### Document segment
Segment Open
As a psychologist I love the opportunity to read fiction that involves psychology. Nutcase is a romantic suspense by Charlotte Hughes. It features Kate Holly, a clinical psychologist from Atlanta. While it has a plot that centers on a serial arsonist, the book is really an ensemble story with a host of interesting and fun characters, and its central premise, that the life of a psychologist is enough to drive anyone nuts, rings true.
The story begins with Kate and her ex-husband in couples therapy. In the first book in the series (this book stands alone fine) Kate and her husband Jay “accdentally” go through with a divorce that Kate intended to call off. But what with a nitroglycerin explosion of her office and other madness and mahem from the first book, the divorce unfolded without protest. Now they are trying to get back together, but her Jay complains that she is using sex to avoid talking.
And there is a lot that kate is keeping to herself. Like that she is being evicted from her office because of the explosision and may have to move to share an office with a psychiatrist ex-boyfriend, who still wants her back. Her dog gets depressed from an empty nest syndrome. Her aunt (who is her mother’s twin and co-owner of a Junk art business) has run off with a con man who is also her patient. Her eccentric receptionist is dressing like a nurse as a dress rehearsal for nursing school, and one of her patients thinks she is Marie Osmand.
These problems and dozens of other unusual predicaments challenge Kate, who just happens to have a mild obsessive compulsive disorder (Monk light) and serve to entertain while the arson plot unfolds.
Segment Closed
### Record set
Segment Open
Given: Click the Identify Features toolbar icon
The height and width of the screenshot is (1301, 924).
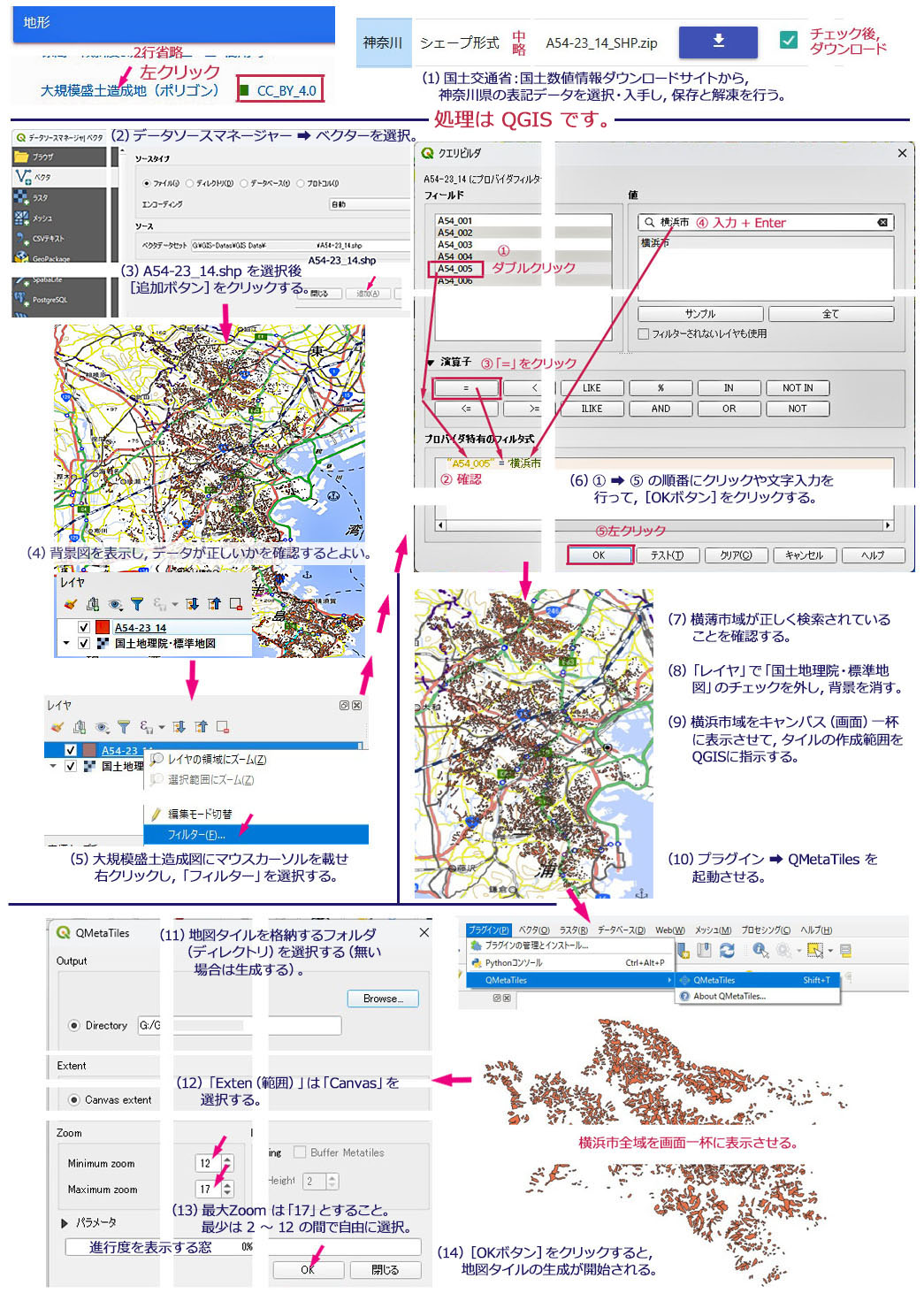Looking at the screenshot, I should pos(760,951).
Segment Closed
Segment Open
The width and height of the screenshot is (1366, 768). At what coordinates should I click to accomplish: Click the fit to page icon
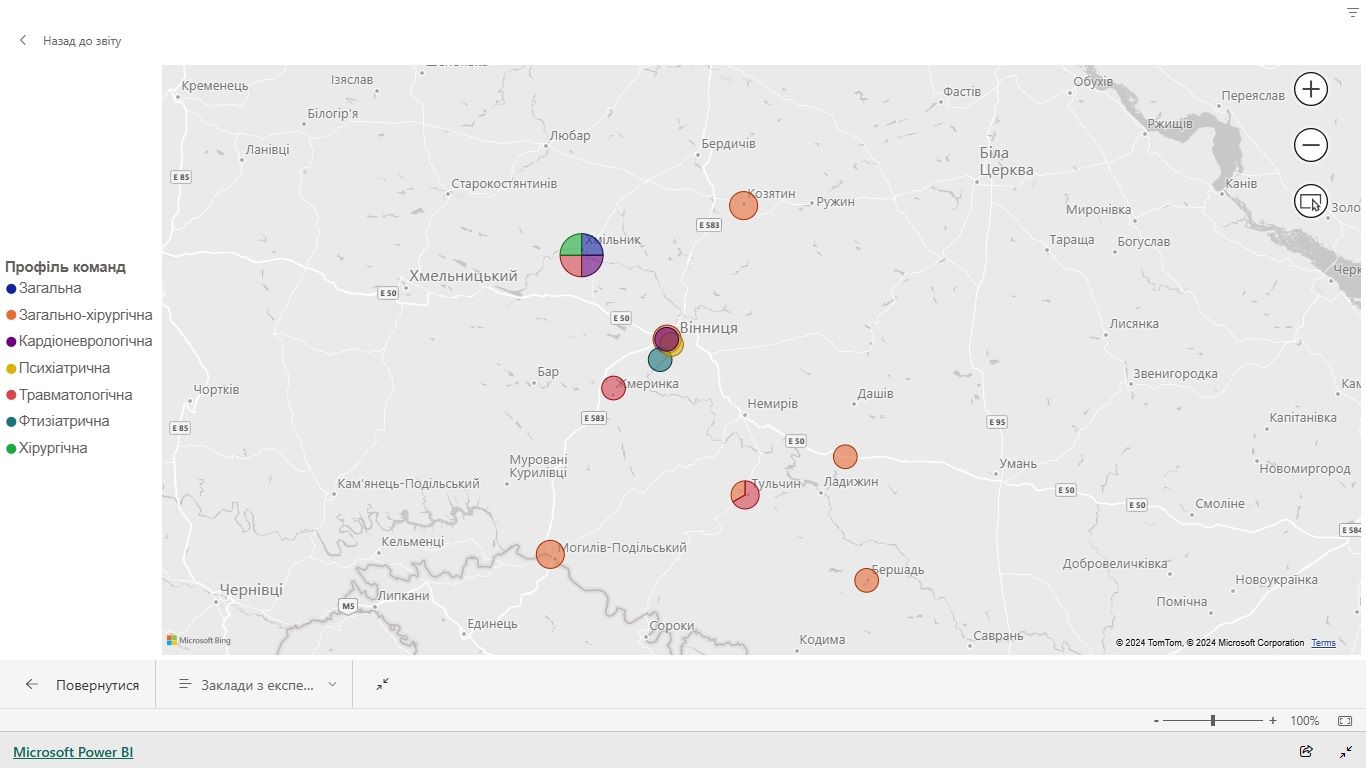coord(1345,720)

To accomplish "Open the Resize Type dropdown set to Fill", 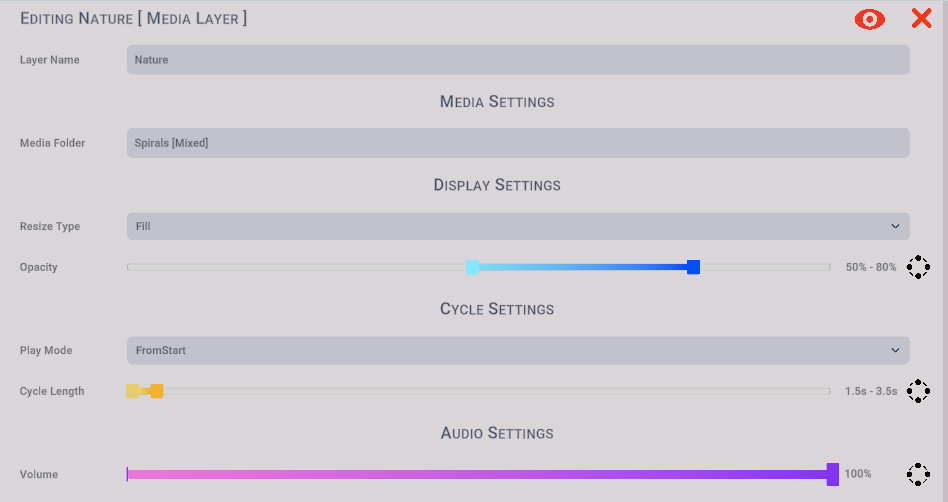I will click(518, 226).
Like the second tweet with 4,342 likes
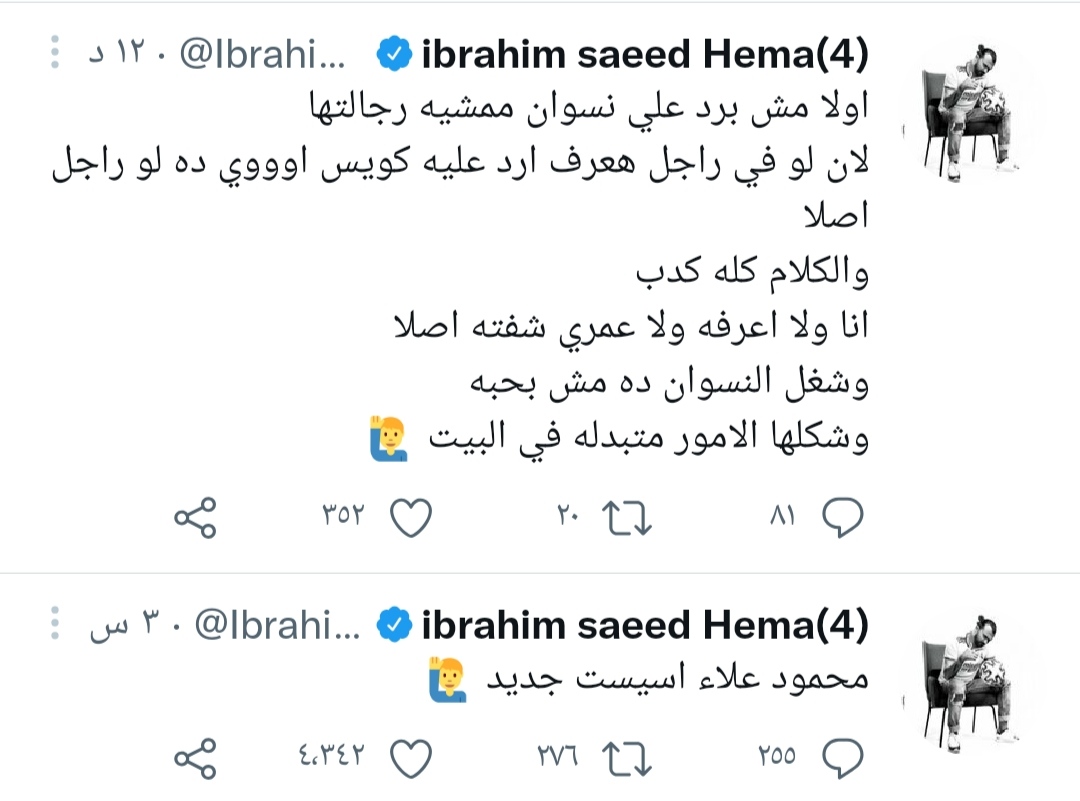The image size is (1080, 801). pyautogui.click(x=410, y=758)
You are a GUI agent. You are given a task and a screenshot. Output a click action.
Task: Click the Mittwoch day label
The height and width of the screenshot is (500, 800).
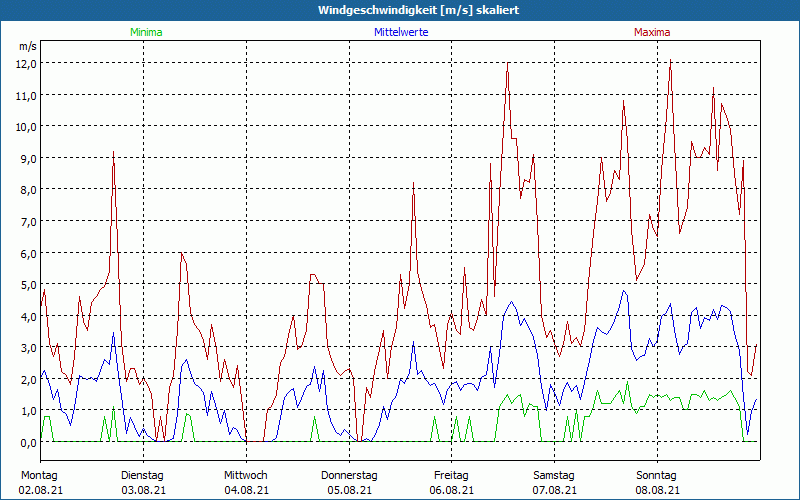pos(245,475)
Segment Closed
### Questions
A: According to the review of Nutcase, what city is the clinical psychologist Kate Holly from?
B: Continue the review of Nutcase from where it ends.

### Answer section
A: Atlanta.

B:
This is the second book in this series by Ms. Hughes, and in this series, one can see that she perfected the art of writing a series when she co-authored the FULL series with Janet Evanovich. This book is most like her ensemble romantic comedy A NEW ATTITUDE in that it’s also about the support and love you get from friends and family, when the going gets tough; it is also just as uplifting. There are several therapy scenes in the book, and as a psychologist I thought that they often (while obviously magnified for fictional effect)
not only true to form but also often potentially helpful to the casual reader who has not had the benefit of therapy. I especially enjoyed the vignette where she helps a young gang member sort things out.
I give this book my top rating, despite its relatively striaghtforward suspense plot. It still a novel you cant put down, and what it lacks in dramatic tension it more than makes up for in humor and inspiration. This is a book you will keep on your shelves, so your friends will just have to get their own copy. Charlotte Hughes writes incredibly realistic dialogue, makes her characters always 3 dimensional, and most important makes them so likable and interesting that you are sorry the book ends. The perfect setup for a series that will be a great success.